NSFAS | Students left stranded
JOHANNESBURG - The beginning of your tertiary educations should be a time of excitement and anticipation of what the future holds but for many hopeful students the opposite is true.
Faced with financial constraints, lack of accommodation and resources, many students are left stranded, sleeping on park benches with the hope of receiving funding to change their lives for the better.
For previously disadvantaged individuals the cycle of struggle characterises their lives due to the cracks in the system.
Education activists have called for the National Student Financial Aid scheme to apply stringent funding processes to avoid irregular payments.
The Special Investigating Unit reportedly recovered up to R2 billions of over-payments made to institutions of higher education.
Asive Dlanjwa, the National Spokesperson at the South African Union of Students, explained the issue, "the issue of student accommodation in South Africa remains a crisis, as it has been for a number of years owing to a few things."

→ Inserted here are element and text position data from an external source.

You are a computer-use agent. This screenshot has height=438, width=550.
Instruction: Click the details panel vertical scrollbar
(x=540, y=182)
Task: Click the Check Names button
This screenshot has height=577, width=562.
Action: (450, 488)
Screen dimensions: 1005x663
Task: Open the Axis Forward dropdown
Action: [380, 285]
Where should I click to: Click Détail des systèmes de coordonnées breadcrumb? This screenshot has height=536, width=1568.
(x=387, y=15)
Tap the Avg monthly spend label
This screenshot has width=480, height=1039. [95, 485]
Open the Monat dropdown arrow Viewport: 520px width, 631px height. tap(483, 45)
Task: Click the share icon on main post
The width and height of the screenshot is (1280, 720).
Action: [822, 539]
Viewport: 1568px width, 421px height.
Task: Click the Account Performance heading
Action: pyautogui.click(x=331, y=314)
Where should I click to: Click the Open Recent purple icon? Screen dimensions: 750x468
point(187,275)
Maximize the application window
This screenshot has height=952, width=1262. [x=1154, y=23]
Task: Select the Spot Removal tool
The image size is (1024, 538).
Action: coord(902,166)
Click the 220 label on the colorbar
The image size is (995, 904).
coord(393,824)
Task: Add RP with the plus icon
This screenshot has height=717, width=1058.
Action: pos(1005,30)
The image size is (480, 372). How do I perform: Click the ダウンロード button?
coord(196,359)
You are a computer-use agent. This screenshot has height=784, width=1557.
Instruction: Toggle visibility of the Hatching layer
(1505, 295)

"The first one is that you've got a largely unregulated student accommodation sector. Number two [is that] you've got a shortage of beds."
"When we speak of the shortage of beds, we're not speaking of the availability of any bed but we are speaking of beds that are accredited and meet the minimum standards of students to be able to live there but also to be able to participate in their teaching and learning and student accommodation that is safe for students to reside," he said.